Duchamp didn’t make every shovel art, just the one he labeled. In other words, while context and intentionality can earn a work the title of “art,” residual creative impulse does not.
Value is completely subjective.
No it’s not. There are methods of evaluating art, and just because viewers respond differently doesn’t mean they don’t exist. Unresolved aesthetic choices and lazy conceptual practice won’t receive a pass from me.
Anyone could do that.
A sentiment typically refuted with the argument, “But you didn’t.” A more common version of the myth circulating art circles, “It’s too easy” completes itself with “to take a compelling photograph,” or “to make a good collage.” In each case, the viewer’s actually complaining that it’s too hard to separate the good from the bad. There’s no easy answer to this dilemma, except to look at enough art to develop a mature eye.
Elitism rules the art world.
Actually, this one is true, but the unspoken fallacy here, is that it doesn’t also rule every other field.

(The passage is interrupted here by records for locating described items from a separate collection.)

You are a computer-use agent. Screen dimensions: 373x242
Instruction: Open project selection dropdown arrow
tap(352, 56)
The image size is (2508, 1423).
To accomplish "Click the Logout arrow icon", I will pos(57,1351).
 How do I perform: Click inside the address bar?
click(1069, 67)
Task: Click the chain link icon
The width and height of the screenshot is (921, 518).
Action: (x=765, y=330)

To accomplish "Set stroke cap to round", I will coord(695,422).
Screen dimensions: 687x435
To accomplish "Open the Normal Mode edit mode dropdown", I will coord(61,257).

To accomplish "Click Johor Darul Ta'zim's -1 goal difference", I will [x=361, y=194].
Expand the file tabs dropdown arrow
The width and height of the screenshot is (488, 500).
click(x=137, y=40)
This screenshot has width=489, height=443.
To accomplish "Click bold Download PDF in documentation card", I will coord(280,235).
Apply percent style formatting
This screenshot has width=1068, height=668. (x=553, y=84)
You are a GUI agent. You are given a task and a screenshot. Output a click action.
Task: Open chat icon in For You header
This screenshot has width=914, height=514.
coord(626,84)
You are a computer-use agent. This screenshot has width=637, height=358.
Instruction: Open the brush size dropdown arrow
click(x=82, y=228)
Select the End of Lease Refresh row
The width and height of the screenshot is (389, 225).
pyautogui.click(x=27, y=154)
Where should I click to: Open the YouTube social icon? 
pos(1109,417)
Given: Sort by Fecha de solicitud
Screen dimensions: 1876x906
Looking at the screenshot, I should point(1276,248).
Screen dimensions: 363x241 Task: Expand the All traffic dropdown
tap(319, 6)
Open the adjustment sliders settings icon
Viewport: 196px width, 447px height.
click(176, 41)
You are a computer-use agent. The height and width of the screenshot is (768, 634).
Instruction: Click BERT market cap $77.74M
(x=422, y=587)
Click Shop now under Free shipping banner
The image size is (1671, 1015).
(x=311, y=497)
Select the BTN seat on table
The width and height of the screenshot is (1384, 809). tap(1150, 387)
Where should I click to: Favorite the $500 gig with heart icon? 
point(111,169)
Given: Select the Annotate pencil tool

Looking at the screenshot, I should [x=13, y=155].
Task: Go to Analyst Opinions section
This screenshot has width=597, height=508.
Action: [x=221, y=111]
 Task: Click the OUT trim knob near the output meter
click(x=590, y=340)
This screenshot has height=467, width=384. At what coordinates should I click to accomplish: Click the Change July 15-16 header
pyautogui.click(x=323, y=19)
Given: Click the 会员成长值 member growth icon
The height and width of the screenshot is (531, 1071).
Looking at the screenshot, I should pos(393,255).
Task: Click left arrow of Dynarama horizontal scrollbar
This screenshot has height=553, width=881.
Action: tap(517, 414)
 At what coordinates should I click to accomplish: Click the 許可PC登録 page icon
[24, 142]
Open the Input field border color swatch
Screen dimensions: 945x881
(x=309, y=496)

Class is far less permeable than we care to believe.
Pioneering artists are “ahead of their time.”
The idea that the art world understands something regular folk do not is patently false. Artists don’t have any special vision into the future; a few talented individuals will simply earn the unique burden of representing a strand of visual culture for the generation. I don’t believe in the concept of genius.
I don’t know enough about art to talk about it.
Anyone can discuss art well, few of us however look at it long enough to be able to do so. Trust your instincts, talk about what you see — don’t be afraid to be wrong. The beauty of an opinion is that you can change it as your response evolves.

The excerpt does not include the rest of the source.